Congrats on getting the injection correctly 

Christine would have just got the reply personally. I have not heard much of a baytril/bicillin combination on this website but I have heard of people on etherbun using it. The idea of 2 drugs is the synergistic effect of the 2 drugs working together

Did you think about pming pipp re, the Chlorpalm? I know that some people are veryuncomfortable using that drug ( i was one of them) but i would use it now if given the opportunity and had a bun with an abscess.. 
there is the possibility of an appetite reduction but she would know about that in terms of her own rabbits.


----------



## 12354somebunny (Jul 12, 2009)

Hi Maureen,

Chlorpalm would be chloramphenicol?

I normally copy and save information from the Infirmary thread on my computer, so that I'll have quick access to it whenever necessary. I went through my notes for abscesses, and in there, it is said that 'chloramphenicol should not be used if penicillin is used'. Now, I can't remember who said that.. I'll pm Pipp to find out more about her treatment protocol with chlorpalm.


----------



## tonyshuman (Jul 13, 2009)

Yes chlorpalm is the brand name for chloramphenicol.


----------



## Maureen Las (Jul 14, 2009)

Streisand
Did you get in touch with Randy? :expressionless

You're right that technically Chloramphenical and bicillin is not recommended to be used together
Ibelieve that it isn't so much that it is 'dangerous" as that one drug inhibits the full action of the other.
I still know that Pipp has successfully treated abscesses with this combo 
How is Hans?

Maureen


----------



## 12354somebunny (Jul 14, 2009)

Hi Maureen,

Thanks for asking  I haven't heard from Randy yet, but I did hear from Pipp about using chlor palm + bicillin. I think for the time being, I'll stick to using only Benacillin. Hans started getting Benacillin last Monday, so it has only been a week of treatment. I'm keeping an eye on the abscess to see if it gets any smaller - at the moment, it hasn't increased in size but isn't significantly smaller either. 

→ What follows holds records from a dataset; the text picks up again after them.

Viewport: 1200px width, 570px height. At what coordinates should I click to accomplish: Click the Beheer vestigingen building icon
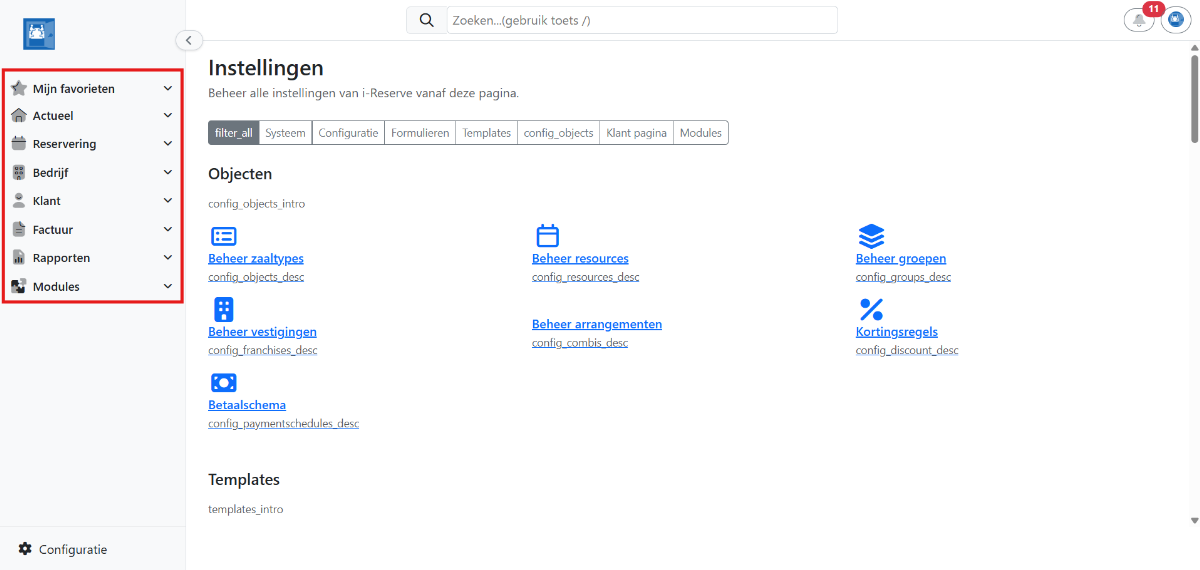point(224,309)
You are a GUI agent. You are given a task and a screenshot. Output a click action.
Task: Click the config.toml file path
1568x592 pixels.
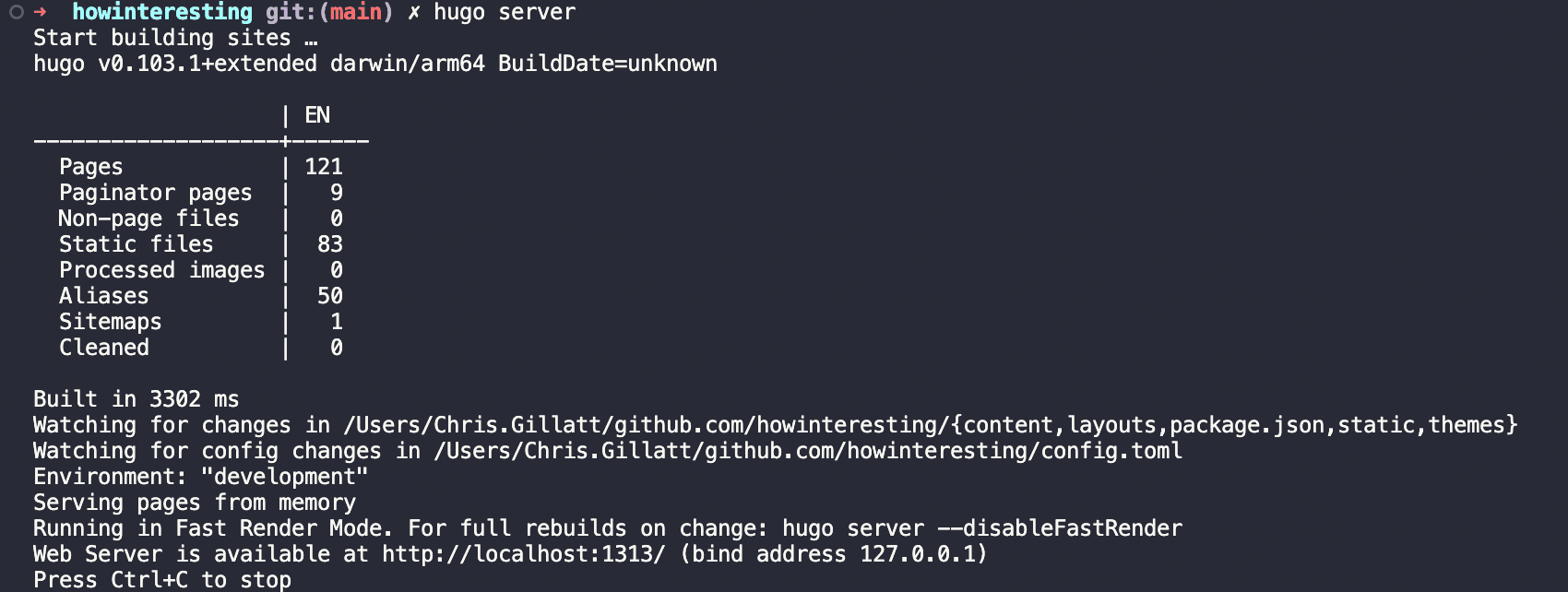pyautogui.click(x=808, y=451)
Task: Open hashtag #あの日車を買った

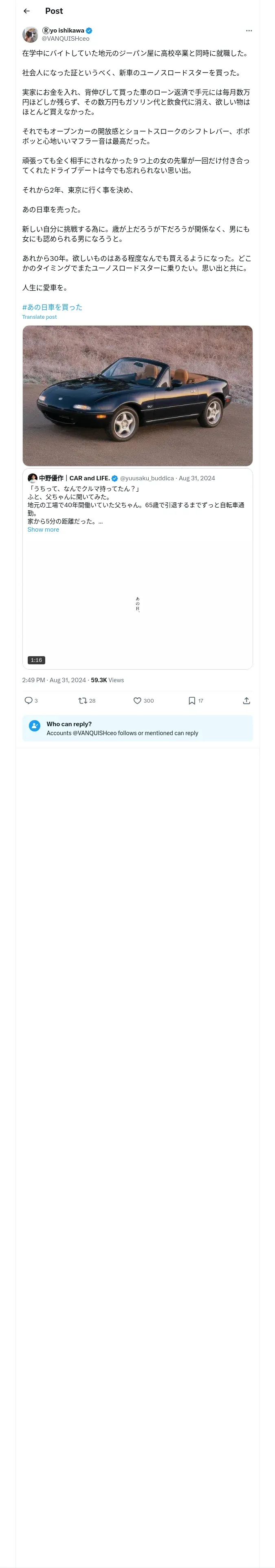Action: tap(52, 307)
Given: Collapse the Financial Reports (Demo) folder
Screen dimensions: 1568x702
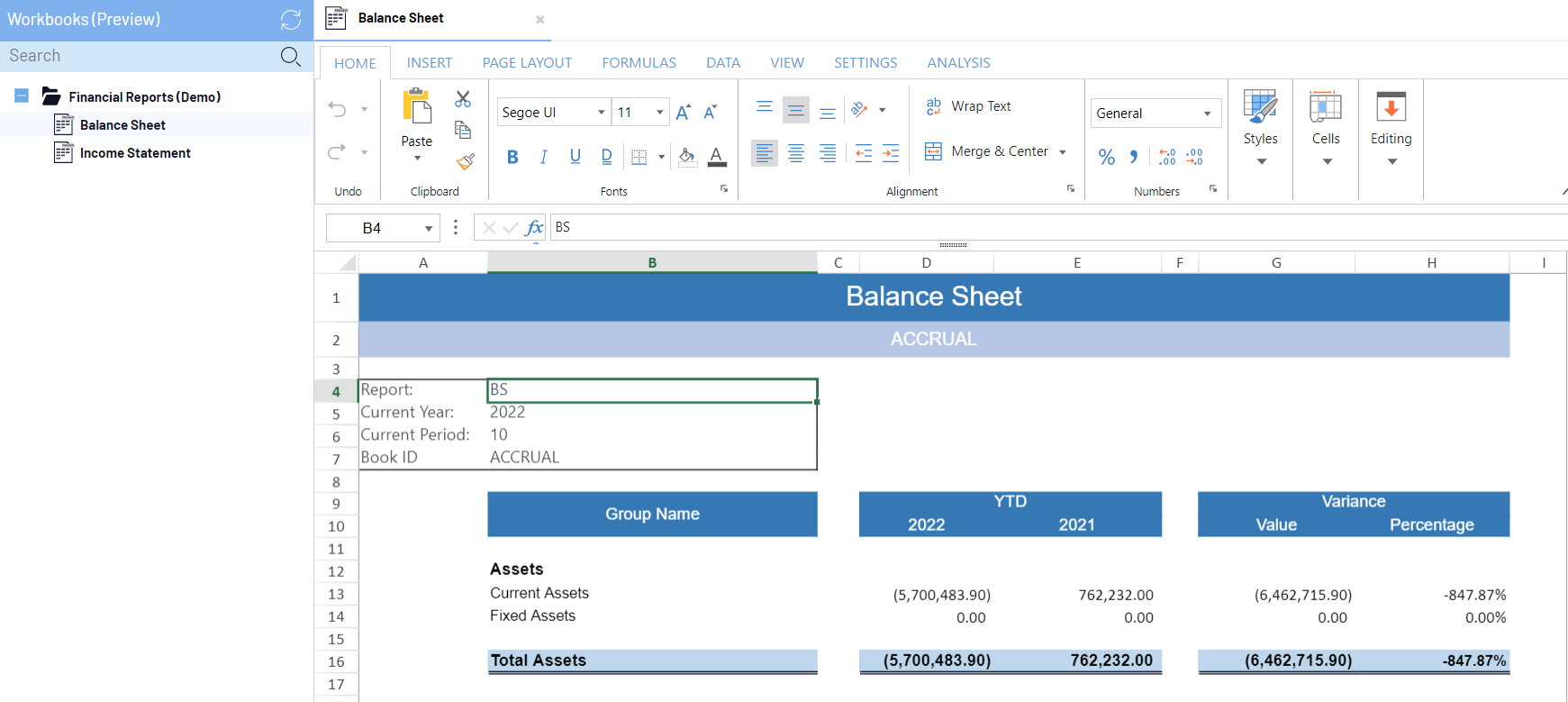Looking at the screenshot, I should (23, 96).
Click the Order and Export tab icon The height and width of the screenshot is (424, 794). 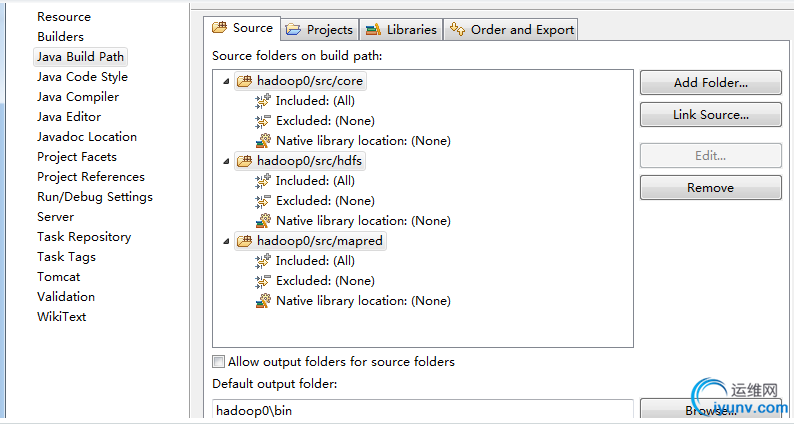[x=456, y=30]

Hans is fine, otherwise. He's having his salad dinner now as I type  I'll be giving him another injection after this.

Here's a photo of him taken last week, after my first attempt at giving him his jab:


----------



## Maureen Las (Jul 14, 2009)

Hi Streisand 

Hans is really a cutie !! darling!

I know from experience (and a few friends here ) that using the biillin can hold a bad infection at bay for a long long time meaning that it won't actually totally resolve it but it won't get worse either. 


You can dowhat yourdoing and hopefully it will resolve.......... but at some point you may need another drug with it to actually get rid of it....

anyway I'm glad that he's doing OK now 

keep us posted 

Maureen


----------



## 12354somebunny (Jul 14, 2009)

That's my concern actually, since I'm still not certain whether I'm giving him the right dose. I haven't managed to figure out the conversion from mg/ml to units/ml  I'm afraid that what Hans is getting is only a 'maintenance' dose.

I asked my vet again about the concentration of procaine and benzathine in Benacillin, and she thinks 150mg/ml is equivalent to 150K units/ml but I can't seem to find anything to support this on the internet 

It's not that I don't trust my vet.. I'm really grateful that she helped me find the bicillin, taught me how to administer it etc. It's just that this is the first time she's tried bicillin on rabbits, and she calculated the dosage based on Randy's advice to me on the assumption that mg/ml = unit/ml. And if that assumption is incorrect, then the treatment might not effectively deal with the problem  

Sorry for ranting. I shall try harder to find out whether Hans is getting the right dose. I sent an email to Marcy Moore (author of this article: http://www-unix.oit.umass.edu/~jwmoore/bicillin/bicillin.htm), to see if she has any advice for me. Still waiting for her reply.. In case studies attached to the article, the rabbits were abscess-free after being treated with bicillin only. So perhaps there is hope for Hans with Benacillin, at the right dosage.

I'm open to the idea of combining Benacillin with another antibiotic but since there seems to be conflicting thoughts about chloramphenicol (whether or not chloramphenicol should be given together with bicillin), I'm not sure at this point whether to introduce chloramphenicol to Hans.. 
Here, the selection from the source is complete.